- Venue: Peacock Theater (preliminary phase) Crypto.com Arena (final phase) Los Angeles, California
- Dates: July 15–30, 2028
- No. of events: 14 (7 men, 7 women)
- Competitors: 248

= Boxing at the 2028 Summer Olympics =

The boxing competitions are set to be contested at the 2028 Summer Olympics in Los Angeles, California, United States. The venue for the prelims will be the Peacock Theater and the finals will be held at Crypto.com Arena.

The sport was at risk of being excluded from the Olympic program for the first time since 1912 after the suspension of the International Boxing Association in 2019 over governance and integrity issues, leading to the 2020 and 2024 editions having been organized by the International Olympic Committee, and the sport not having been included in the initial program of the 2028 Summer Olympics.

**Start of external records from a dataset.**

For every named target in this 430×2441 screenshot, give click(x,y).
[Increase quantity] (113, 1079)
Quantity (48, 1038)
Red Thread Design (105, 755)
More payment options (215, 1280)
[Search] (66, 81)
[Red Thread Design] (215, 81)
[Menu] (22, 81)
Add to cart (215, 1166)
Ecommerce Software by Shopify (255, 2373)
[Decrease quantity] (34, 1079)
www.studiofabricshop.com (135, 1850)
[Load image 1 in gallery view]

IBA was then stripped of recognition by the IOC in June 2023. In May 2024, the new international organization, World Boxing, which was established a year before for the purpose of maintaining boxing as an Olympic sport, held its first formal meeting with the IOC. In March 2025, during the 144th IOC session, boxing was unanimously voted to be included in the 2028 games.

In April 2025, the IOC announced that one additional women's weight class would be added to boxing for parity with the men's events, bringing the total to 14 medal events.